Reviews for Quandaries of a Quirky Romantic
Sapphire Faith chapter 12 . 11/21/2013
I like how Thatcher's and Nadine's relationship is progressing. I think there was still a few mistakes, but it was still good.
Sapphire Faith chapter 11 . 11/21/2013
I like Thatcher's grandparents. They're really nice and funny. I saw a few mistakes, such as a comma splice and writing "grandpas" instead of "grandparents," but it's not that big of a deal. I also like Thatcher's Italian heritage.
Sapphire Faith chapter 10 . 11/21/2013
That was so sweet of Thatcher! I wonder why Angie's being such a bad friend... This chapter was good.
Sapphire Faith chapter 9 . 11/21/2013
You made a couple of mistakes. The biggest mistake, in my opinion, was changing the verb tense when Thatcher was talking to his grandfather. I'm not sure if that's actually a mistake, but I think it could be. This chapter was still pretty good.
Sapphire Faith chapter 8 . 11/8/2013
There was a homophone switch ("your" instead of "you're"), but it's all right. Also, I think periods and commas usually go within quotation marks. This chapter revealed quite a bit of Thatcher's personality, but it wasn't too obvious. Good job!
Sapphire Faith chapter 7 . 11/8/2013
I noticed more mistakes in this chapter than the last one, but it's no big deal. I'm kind of wondering about what will happen to Huey... Good chapter, nonetheless.
Sapphire Faith chapter 6 . 11/8/2013
Nadine's smart, losing Thatcher so quickly. I found a couple of mistakes, one being a missing word, but other than a few, this chapter was written very well.

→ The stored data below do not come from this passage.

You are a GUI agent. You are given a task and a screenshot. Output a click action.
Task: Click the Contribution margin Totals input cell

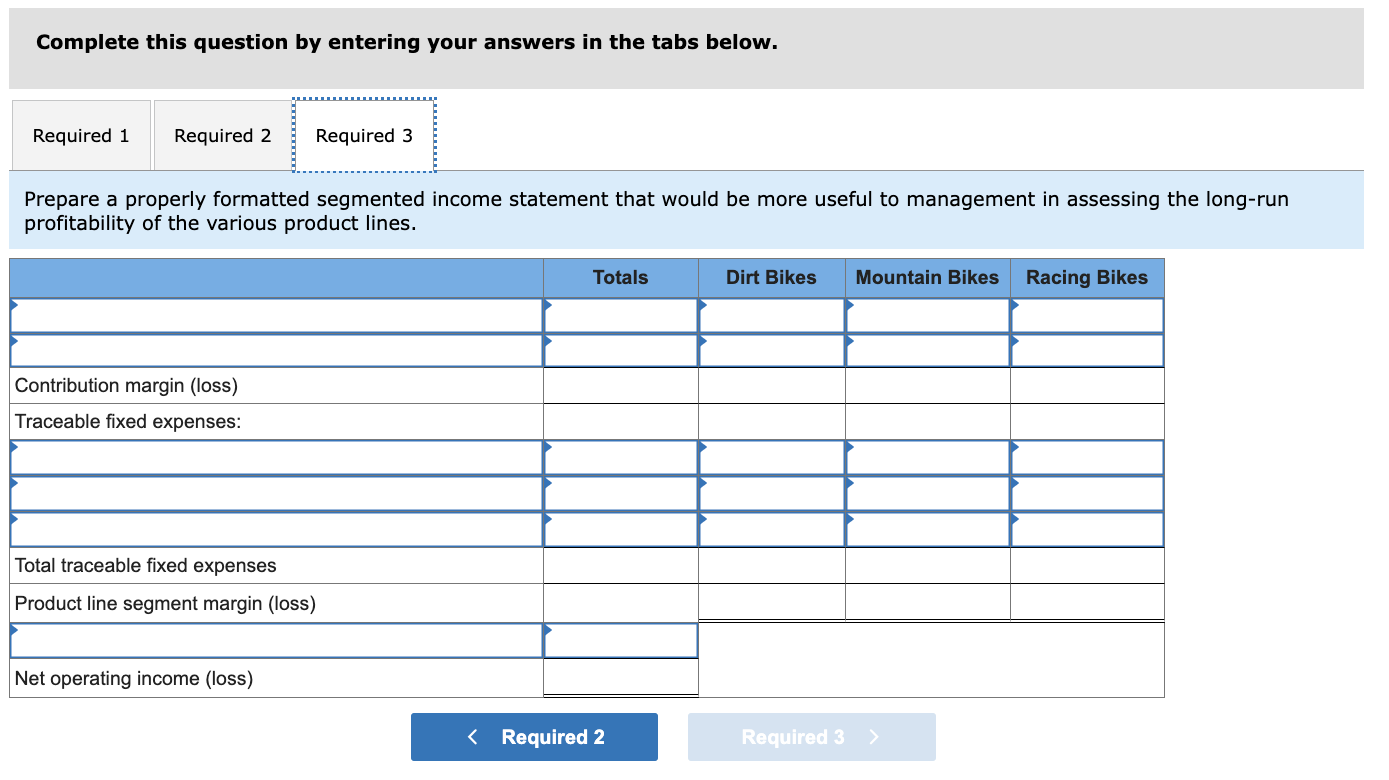620,385
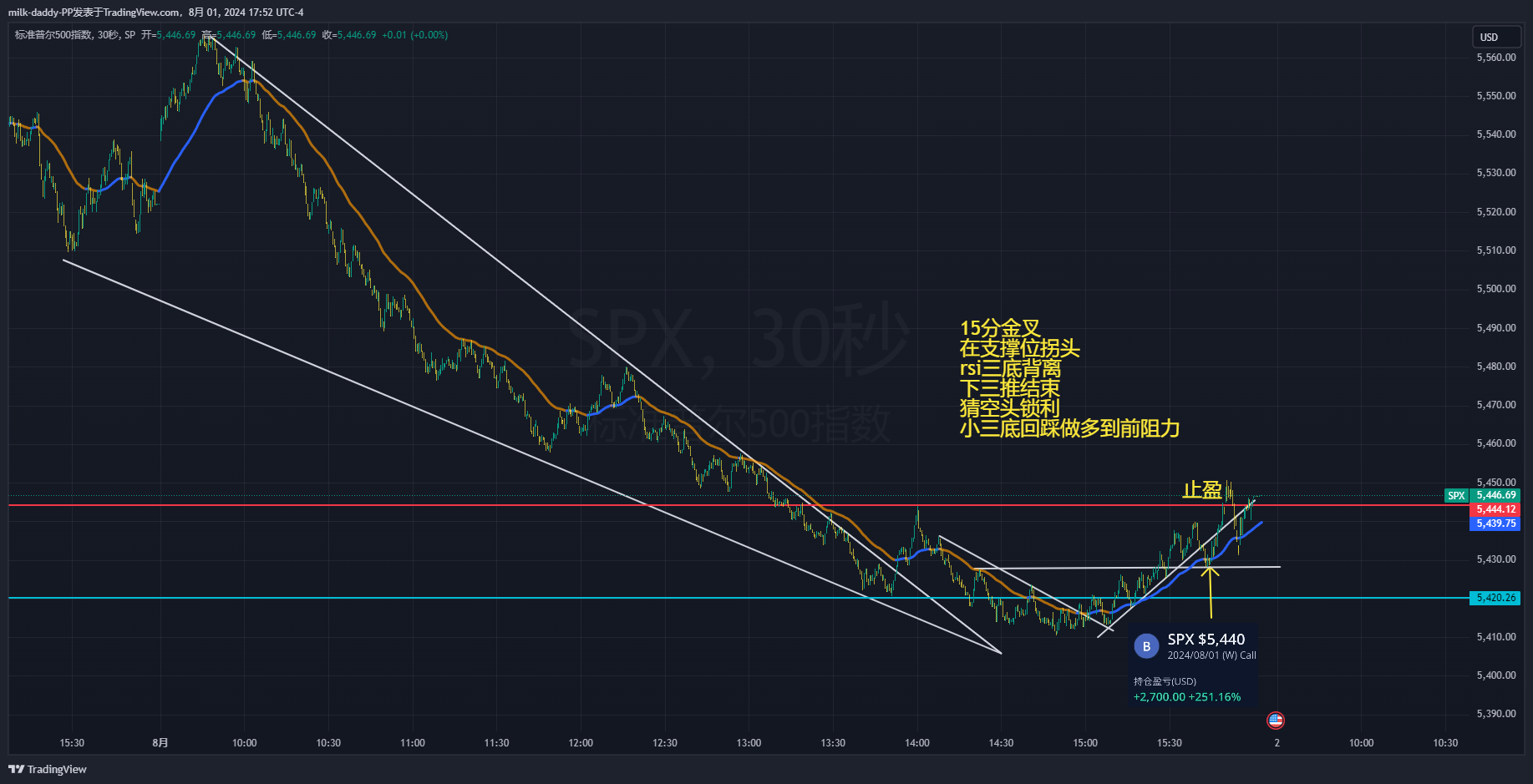Click the red 5,444.12 price label
This screenshot has width=1533, height=784.
(x=1495, y=509)
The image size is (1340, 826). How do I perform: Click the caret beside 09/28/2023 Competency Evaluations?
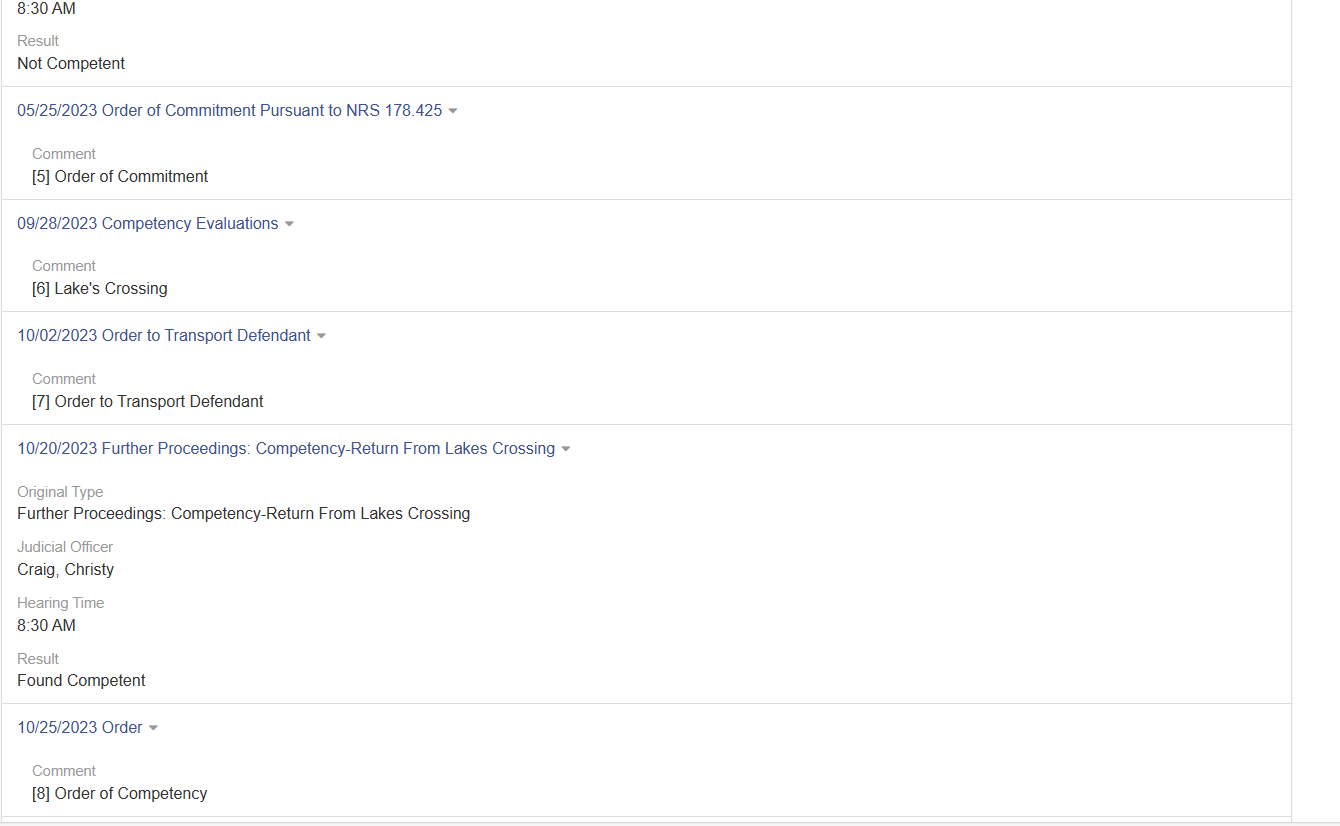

Sapphire Faith chapter 5 . 11/8/2013
I found a few mistakes, but not very many. I like seeing things from Nadine's perspective. Her thought process is funny. Good job!
Sapphire Faith chapter 4 . 11/8/2013
I really enjoy reading about Nadine's family. It makes me wish I could have a family as crazy as that... minus the crazy part. I didn't really see any mistakes, so... Good job!
Sapphire Faith chapter 3 . 11/8/2013
Thatcher's point of view is... interesting, to say the least. I like the Italian background, too. I found some overused semi-colons, but I don't think those are necessarily mistakes. Just... preference. I still liked this chapter, though.
Sapphire Faith chapter 2 . 11/7/2013
I like Nadine's family. They seem... interesting, to say the least. There were a couple of mistakes (like writing "no suck luck" instead of "no such luck), but this chapter was still good.
Sapphire Faith chapter 1 . 11/7/2013
I like the humor in this chapter. It's a nice opening for what seems like a light-hearted story at the moment. I have a tip, but it's really just my style preference. Usually, a word that is meant to show sarcasm is in quotation marks, not apostrophes. So, instead of 'conveniently,' it would be "conveniently." But I don't think it's a big deal when you look at the story as a whole.
Anon chapter 19 . 9/15/2013
OMG UR KILLING ME THIS STORY IS SO CUTE IT CANT BE HEALTHY TO - AT THE END OF EVERY CHAPTER - SIT BACK THROW MY HANDS UP AND BE LIKE THIS IS SO CUTE AKSJDHFGAUSHAG
I freaking love them! He's so cute and she's so weird and awwwwwwhhh im smiling way too harddd
D chapter 3 . 6/20/2013
Wow... Thatcher really is the bad boy huh? I wonder what is beneath that stony facade of his... And you did get his personality down! He's a total natural; or maybe you're a total natural? Wow, Meghan is really blackmailing him. Interesting. I wonder how the two of them: Thatcher and Nadine will act when they're together... Hm...
Guest chapter 2 . 6/20/2013
Lol, that was funny! I LOVE the trash scene! Even though it's only chapter two, it's so cute! But the thing that turned me off was Thatcher smoking. Other than that, I would have deemed him... hot and chivalrous! I love how she isn't going all mushy/gaga over him. Perfect! Nadine is really funny too. Awesome!